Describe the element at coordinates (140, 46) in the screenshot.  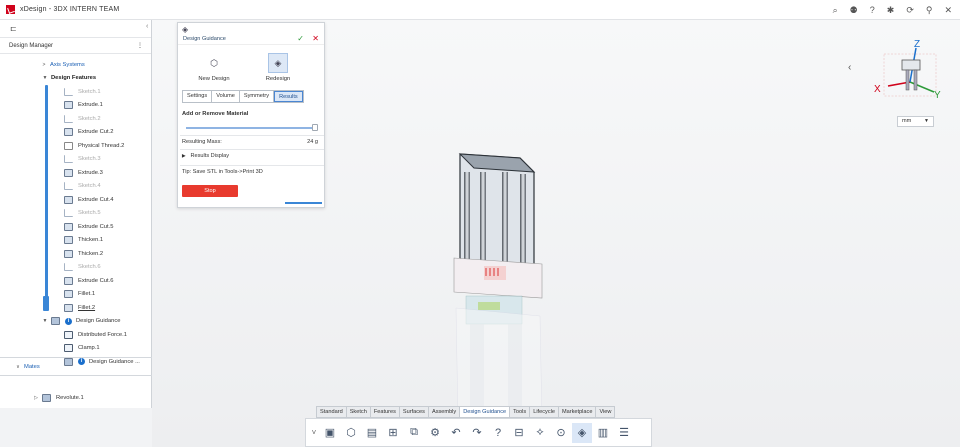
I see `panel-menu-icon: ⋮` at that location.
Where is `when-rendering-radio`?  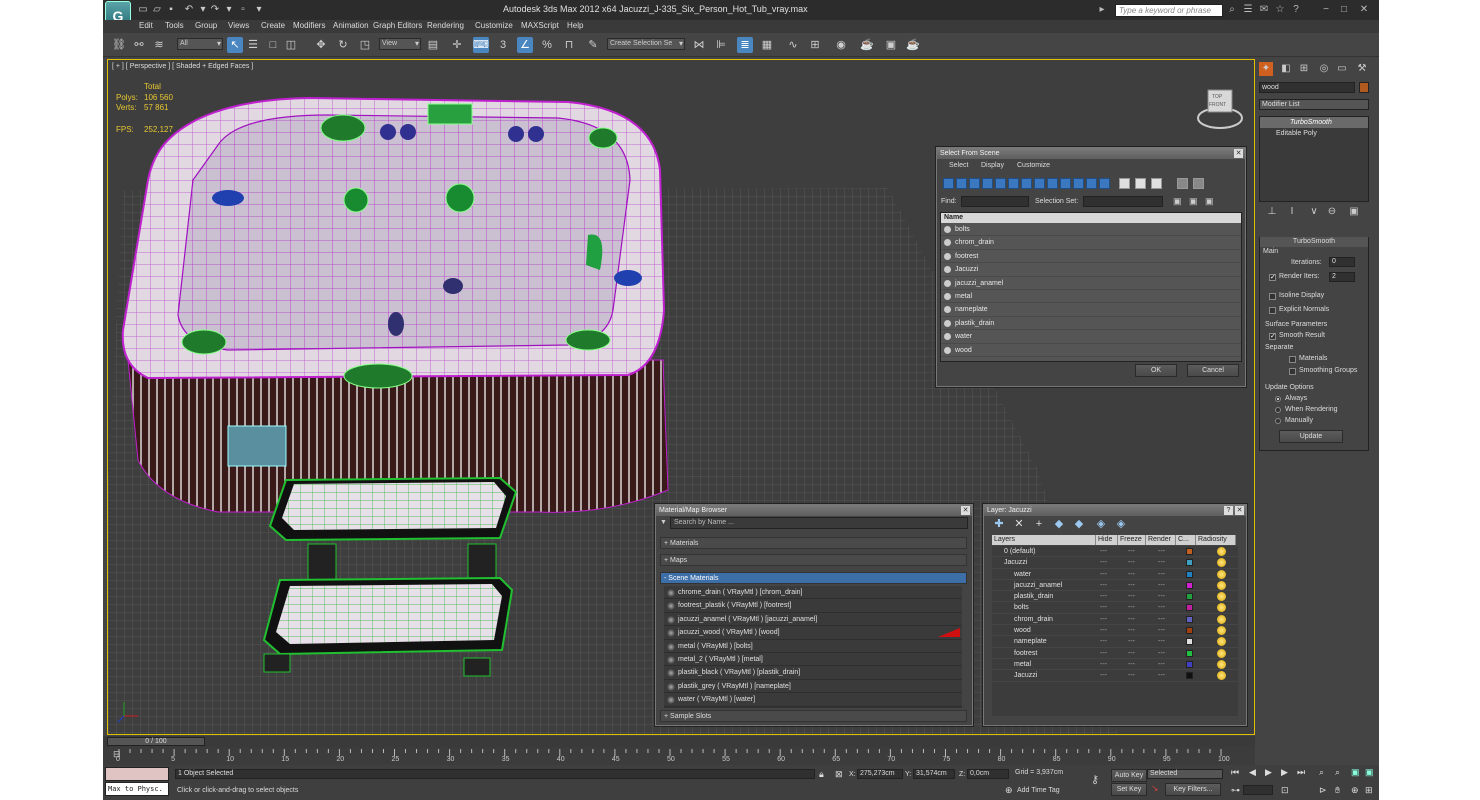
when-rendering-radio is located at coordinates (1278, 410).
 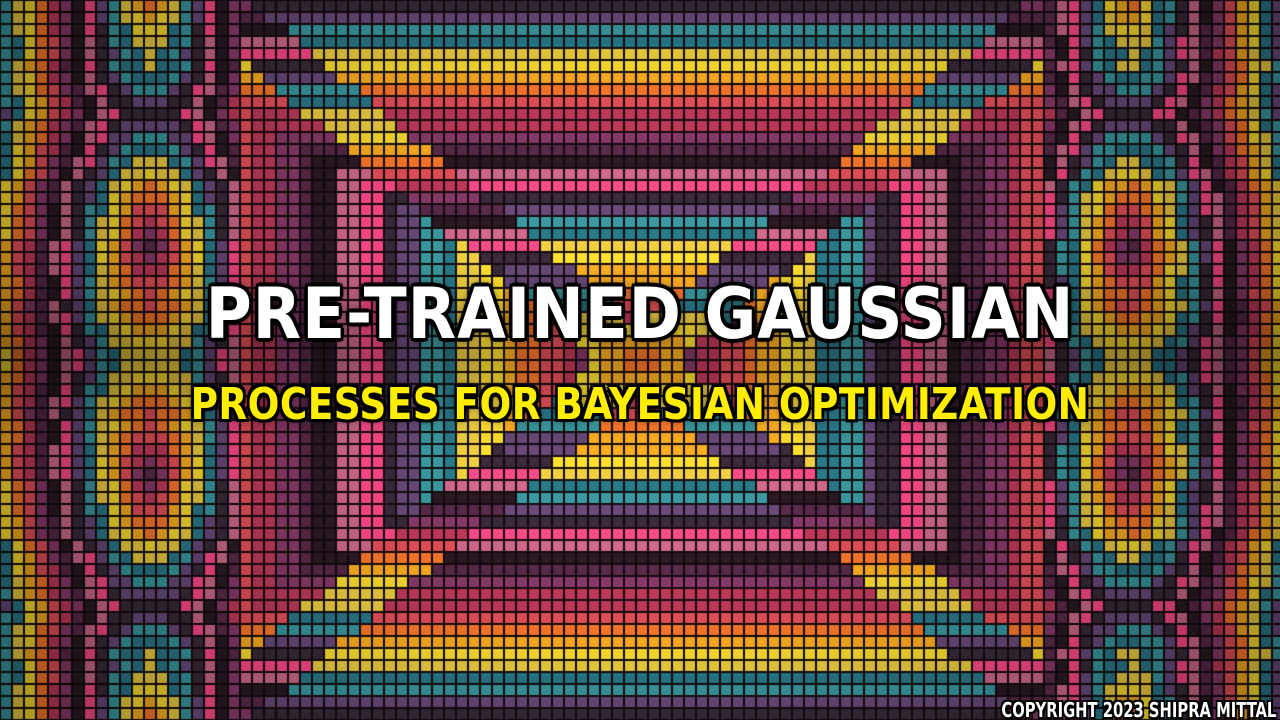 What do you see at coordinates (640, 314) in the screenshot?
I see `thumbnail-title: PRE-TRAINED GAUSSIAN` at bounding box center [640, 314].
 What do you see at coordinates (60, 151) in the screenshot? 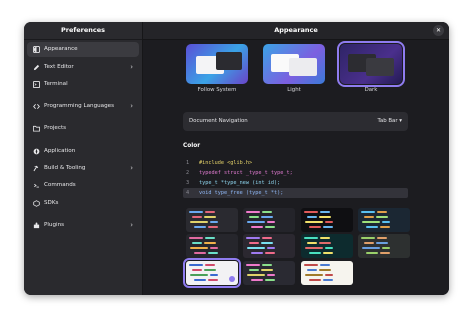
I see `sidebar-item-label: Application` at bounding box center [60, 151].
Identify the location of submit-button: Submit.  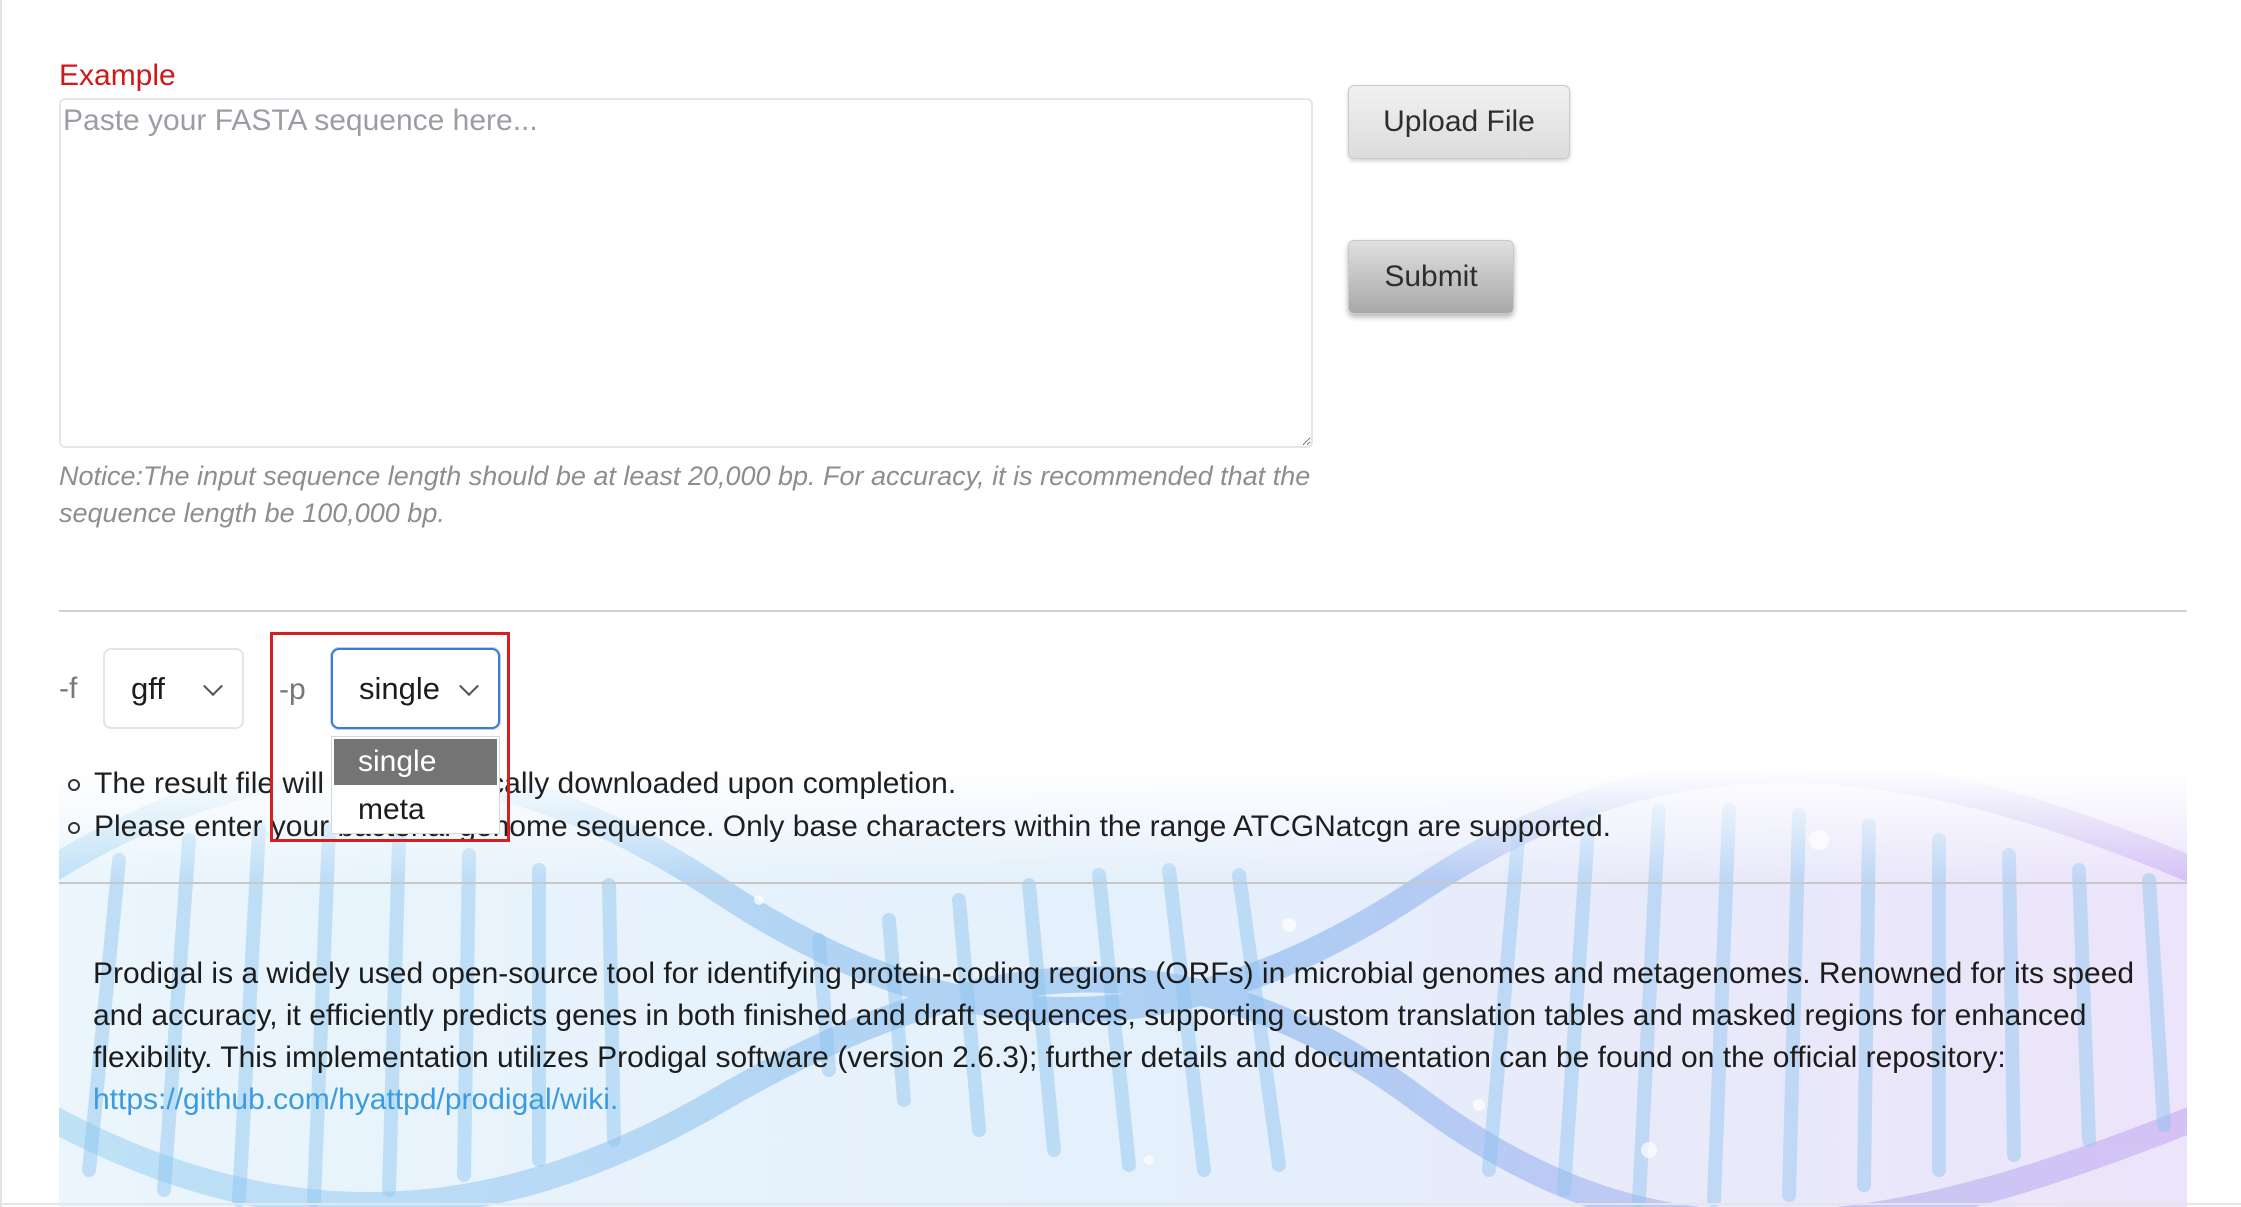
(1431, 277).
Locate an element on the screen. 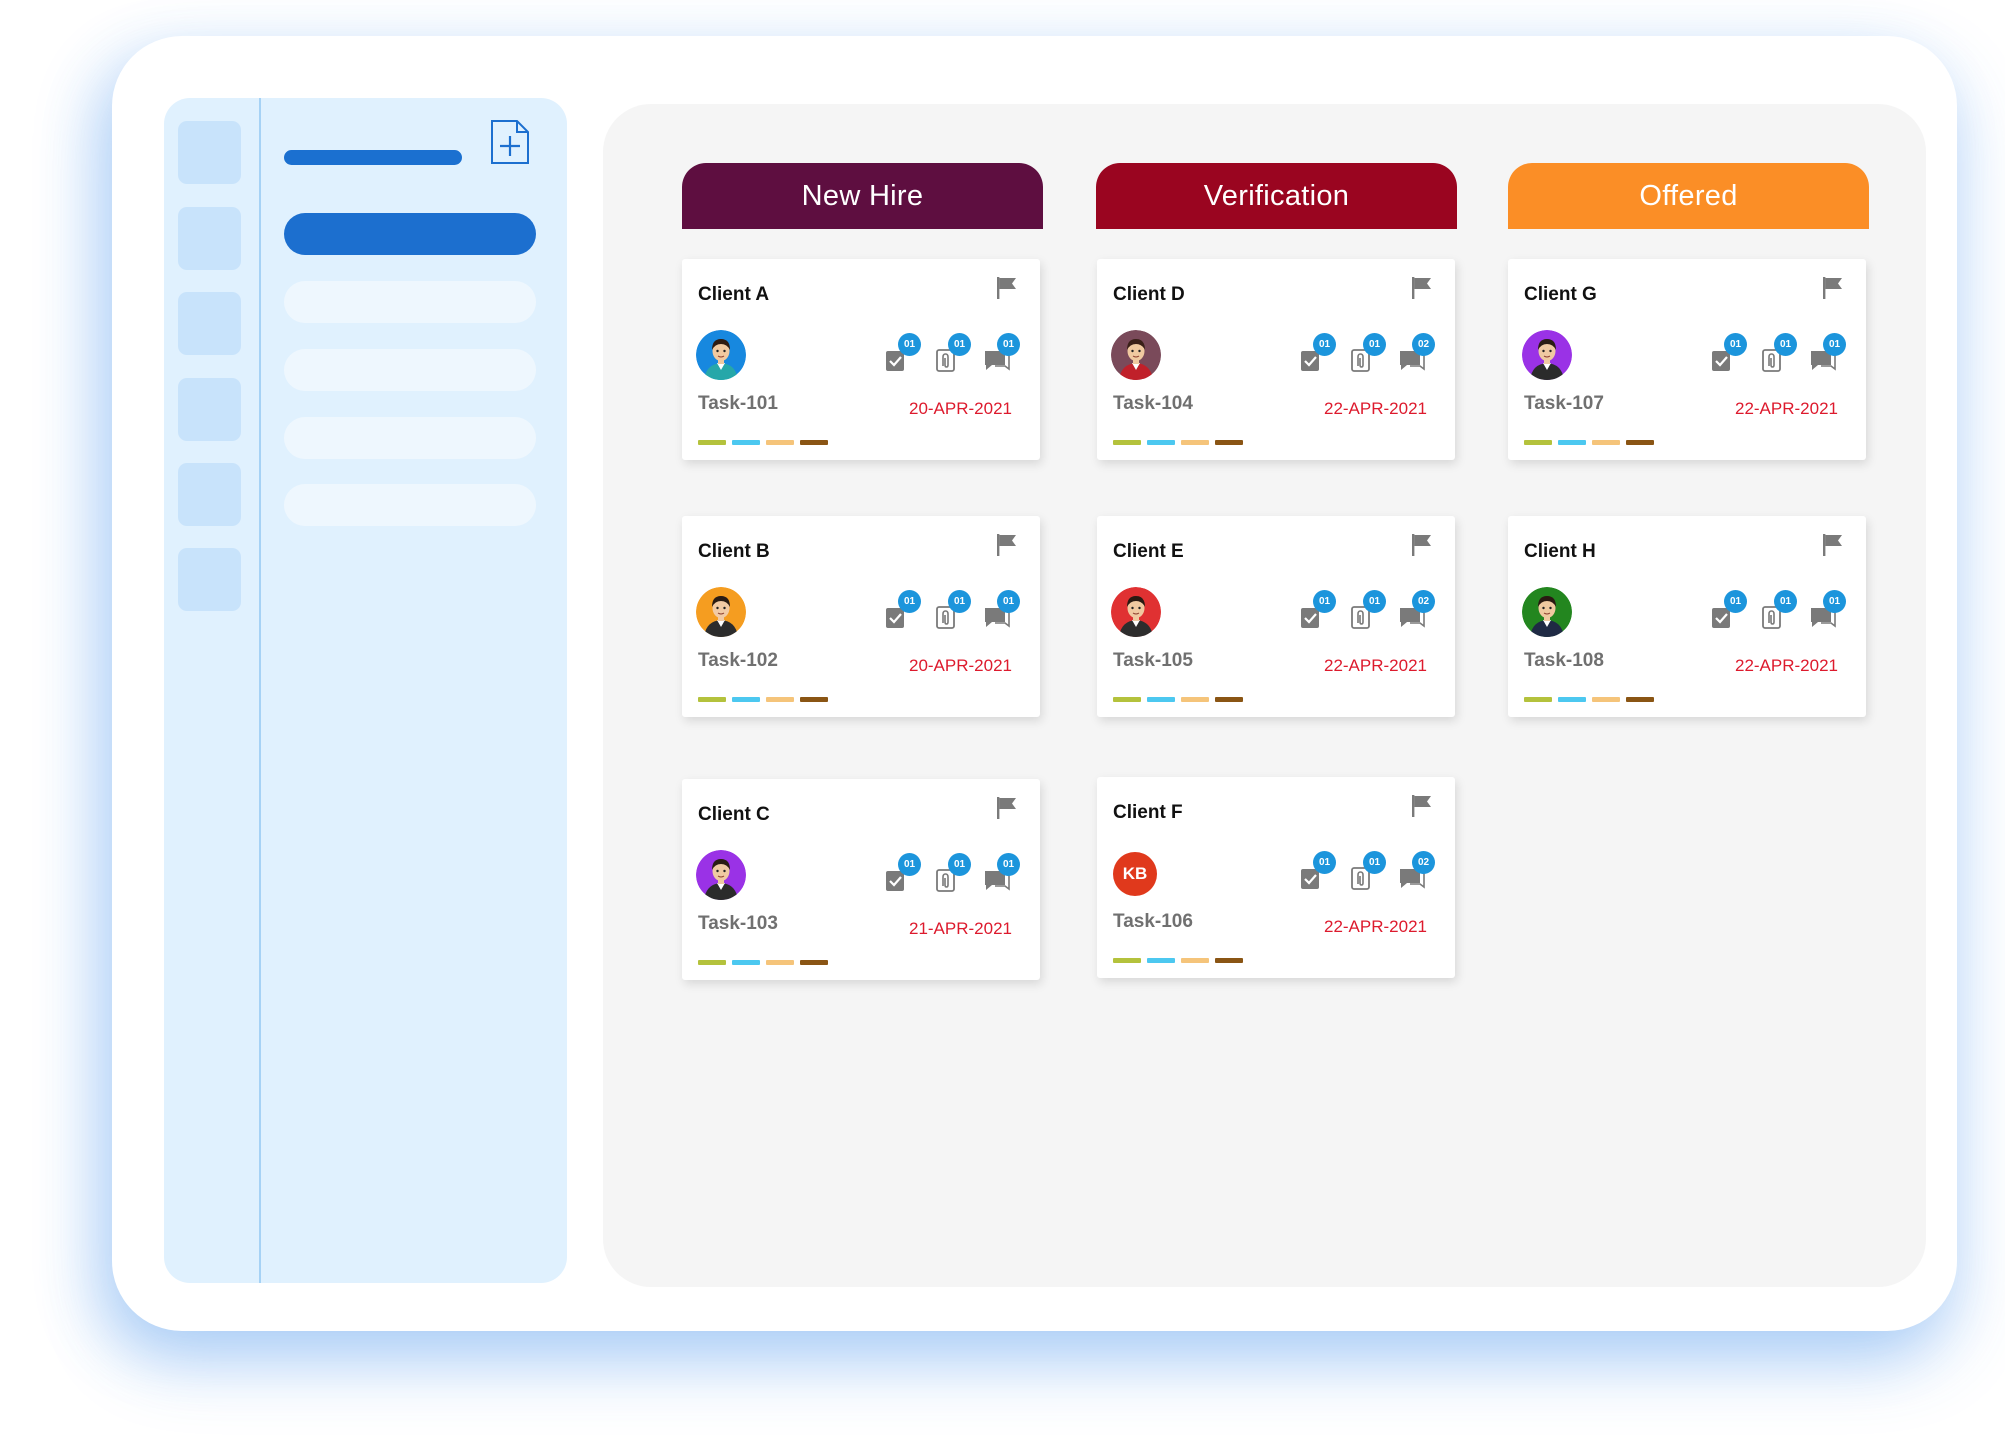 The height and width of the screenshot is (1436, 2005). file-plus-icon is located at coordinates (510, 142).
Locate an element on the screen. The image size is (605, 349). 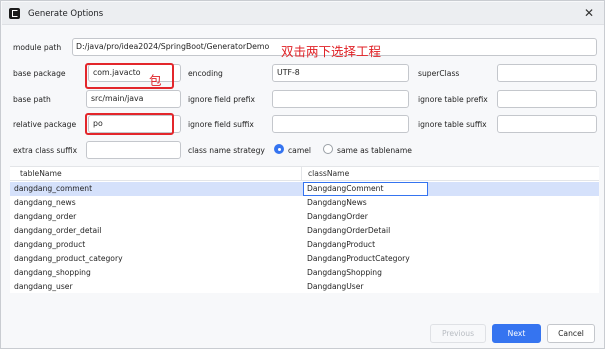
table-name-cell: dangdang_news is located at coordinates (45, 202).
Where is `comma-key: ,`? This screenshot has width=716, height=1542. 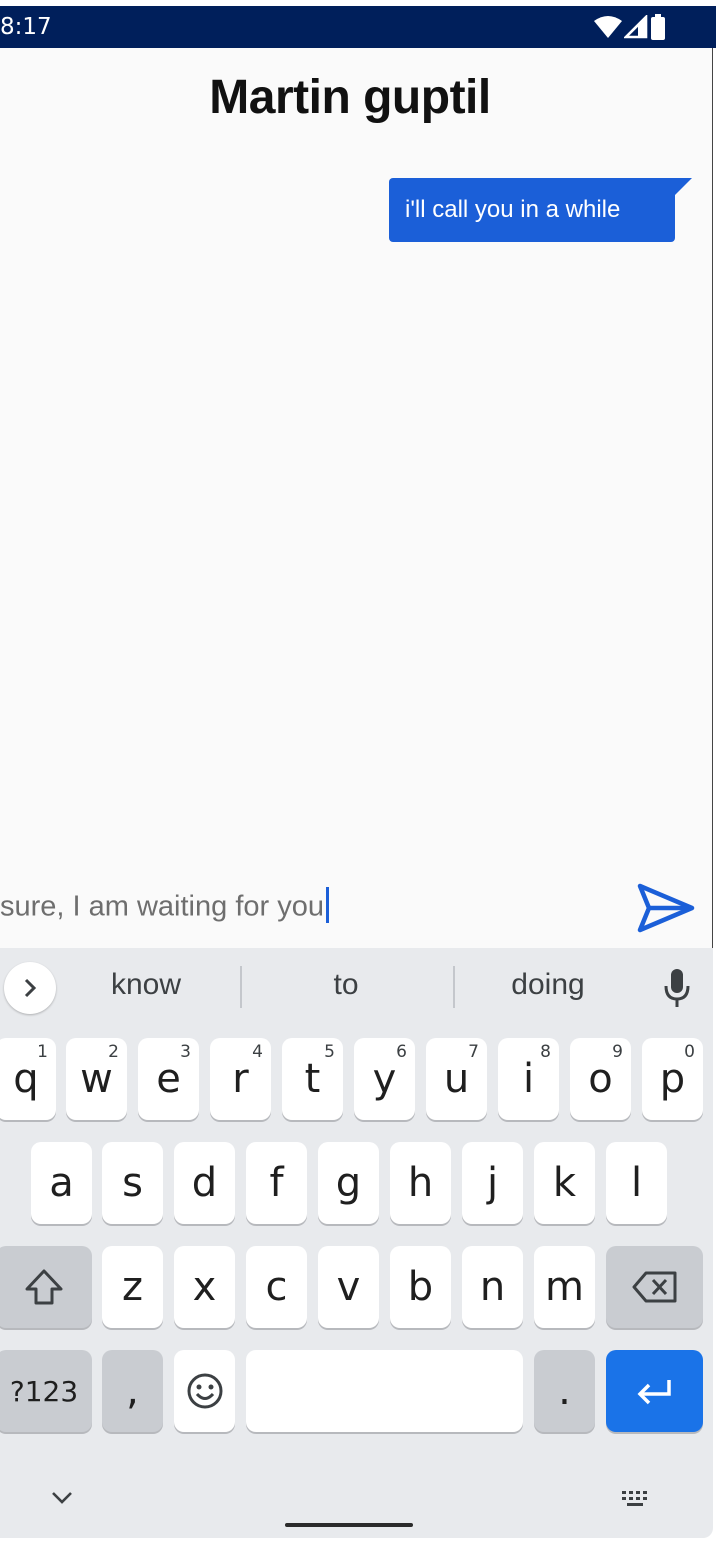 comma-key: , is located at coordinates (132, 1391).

● ● ● ●

=== Task ===
Please write out the records word for word, from the start up to and including the line with "center [640, 314].", leaving the pictures out of your answer.

=== Answer to this problem ===
Describe the element at coordinates (140, 46) in the screenshot.  
I see `panel-menu-icon: ⋮` at that location.
Where is `when-rendering-radio`?  
when-rendering-radio is located at coordinates (1278, 410).
  What do you see at coordinates (640, 314) in the screenshot?
I see `thumbnail-title: PRE-TRAINED GAUSSIAN` at bounding box center [640, 314].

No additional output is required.